Edit: I just noticed right now that "drive being tested" has a "bootTel.dat" file at its root, created this morning (I need to go and can't investigate on what I it is right now).
What I still plan to do
- I will still run a test of all the .RAR files on the "disk being tested" and I expect/hope to find no further errors (this may take something like 24h so I won't be 100% sure before tomorrow).
Edit: I actually started this last test and it seem MANY .RAR files are broken. (Current result: 27 good, 11 bad, for a total of 425 files, I expect that these some files that were inside those folders that were initially "corrupted"... this is gigantic as I would usually expect somethings between 0 and 2, but more often 0, bad files on a whole drive). Despite all the files seeming OK according to WinMerge (fast compare) and drive being good according to Western Digital Dashboard.
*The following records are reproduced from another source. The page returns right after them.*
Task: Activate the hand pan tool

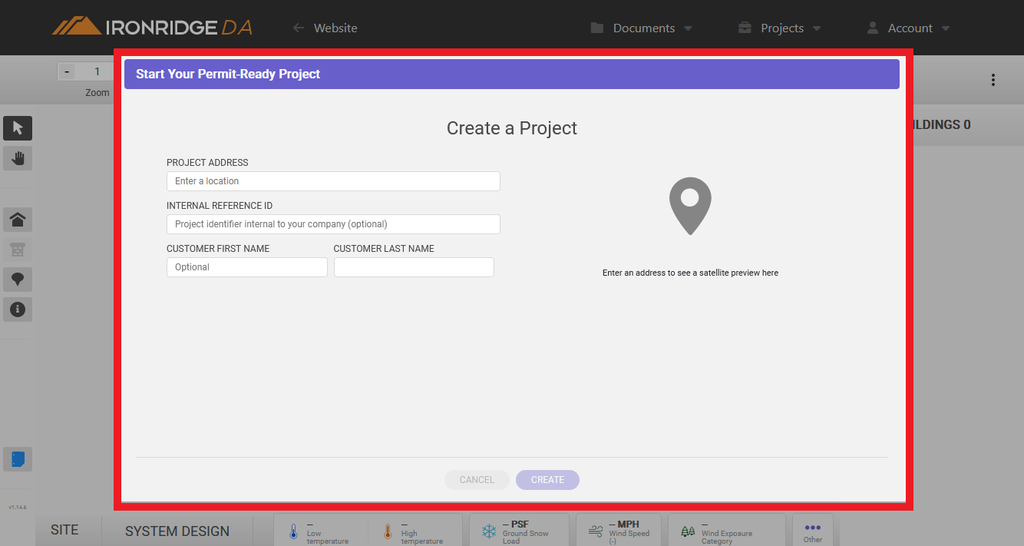Action: pyautogui.click(x=18, y=158)

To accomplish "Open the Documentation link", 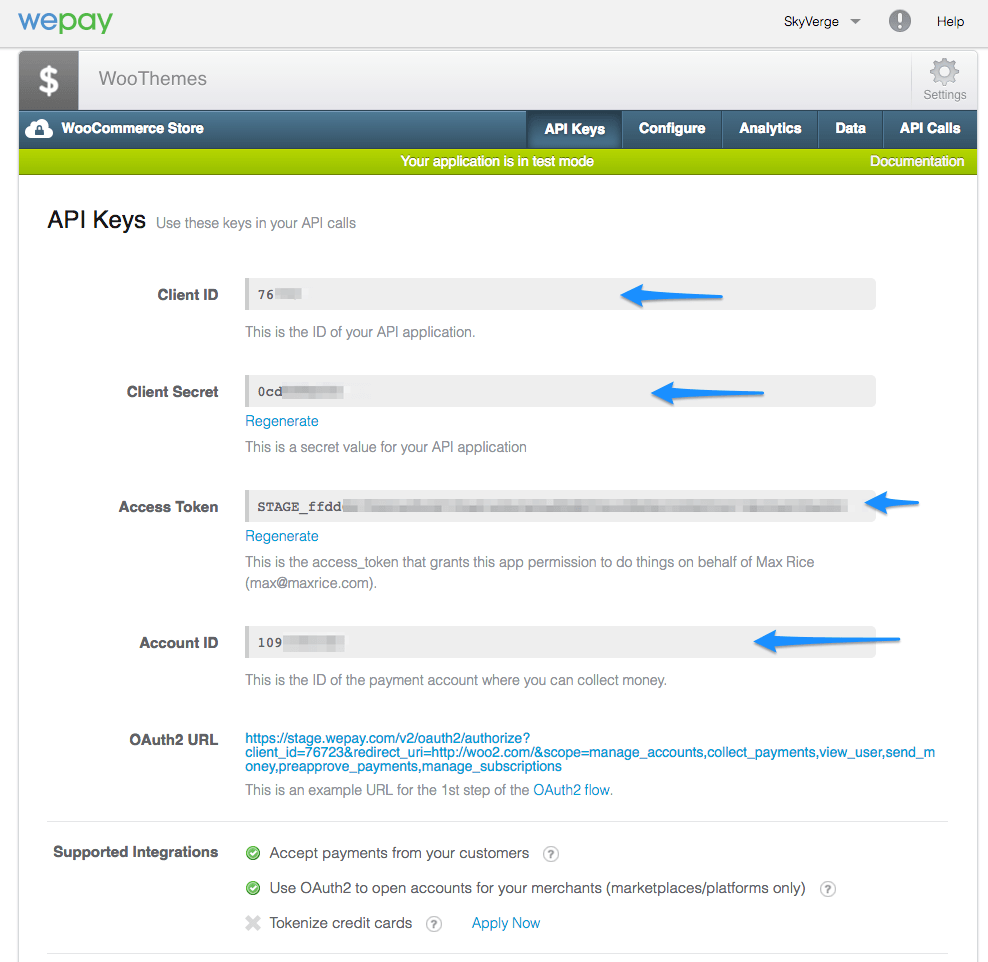I will click(x=917, y=161).
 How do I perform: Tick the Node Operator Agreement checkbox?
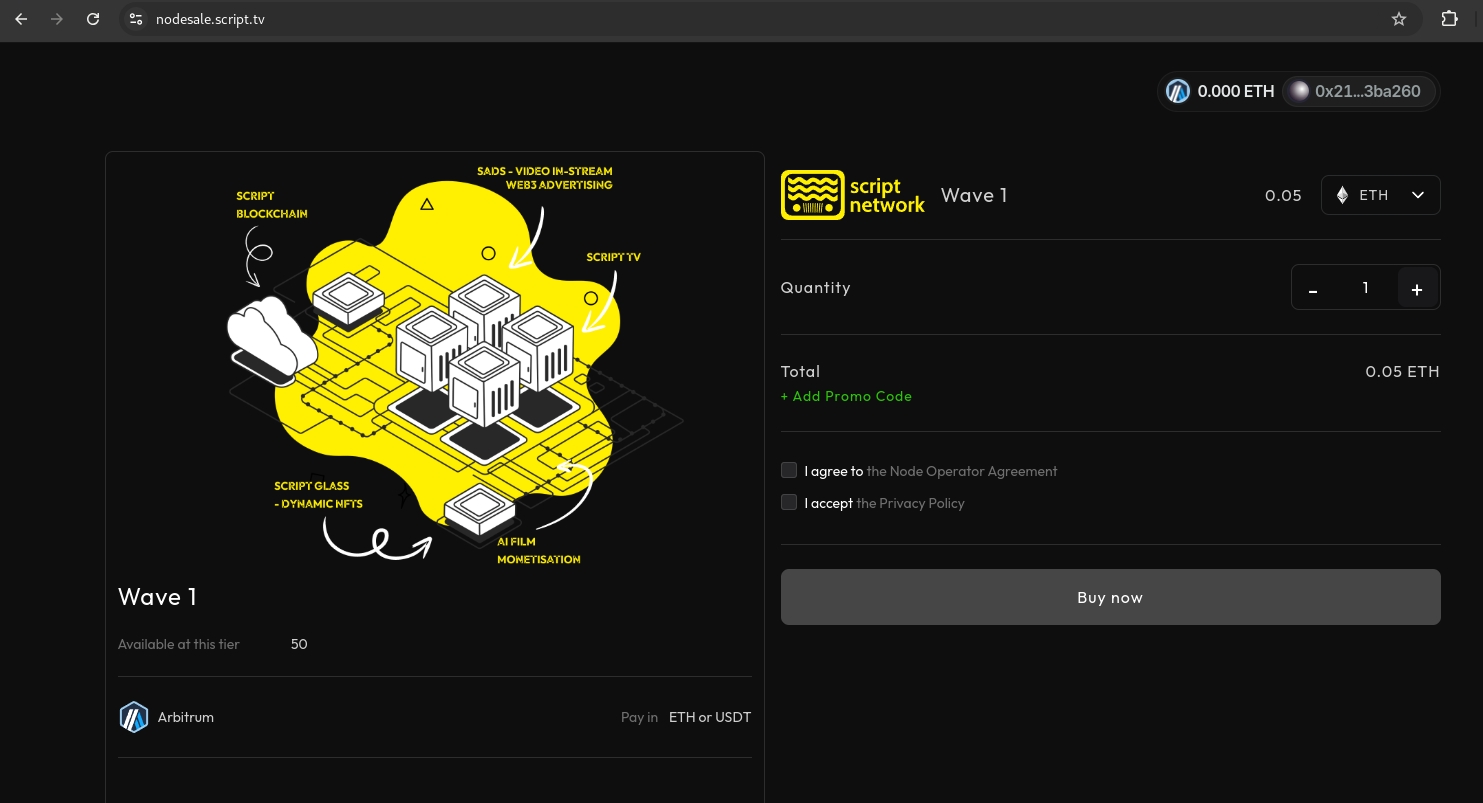click(789, 470)
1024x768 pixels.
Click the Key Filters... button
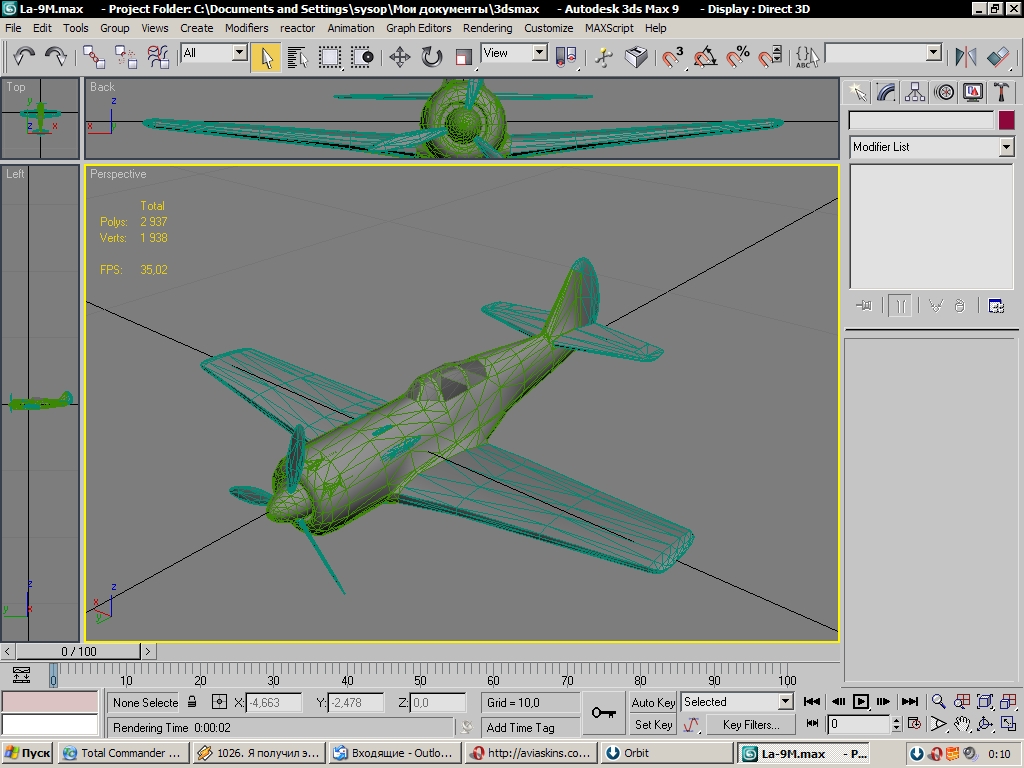(x=749, y=725)
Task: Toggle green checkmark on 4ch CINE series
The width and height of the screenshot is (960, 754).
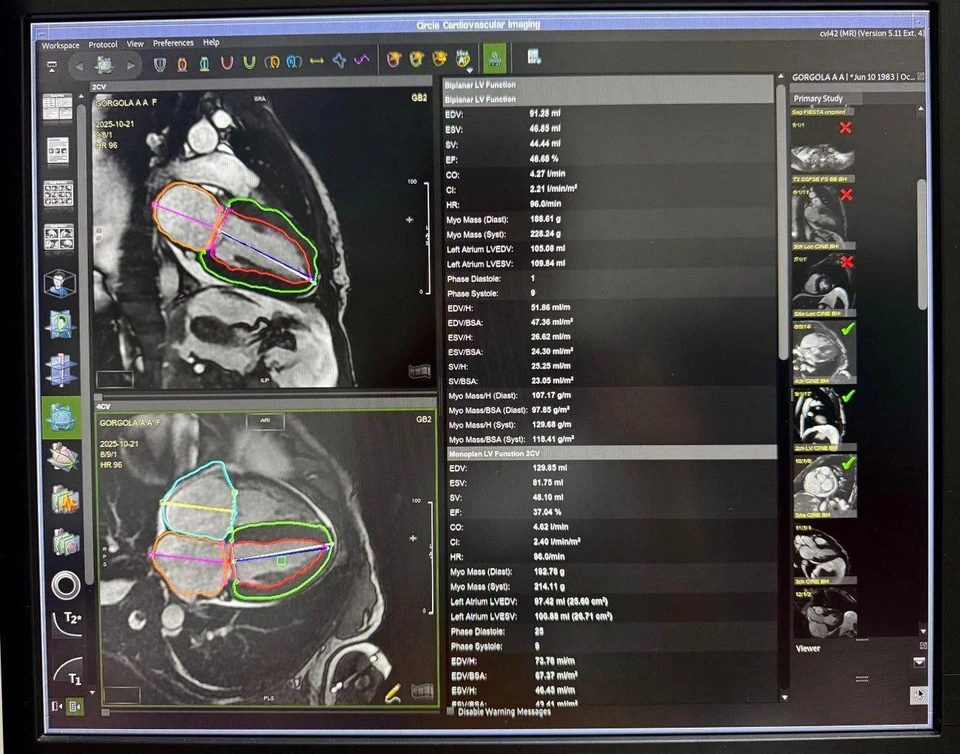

So I think I'm going to re-test the other drive (the "twin" one), reformat tested drive and re-copy everything.
My questions
- What do you think happened? (I would guess something messed up with the drive's file table, but I don't know much about file tables.)
- What partly repaired it? (Maybe I shouldn't have interrupted chkdsk /r ? )
- Should I worry about the drive, should I replace it? Should I re-format it? Or should I consider that this was an isolated software/system incident (since all test from Wester Digital Dashboard were OK.)?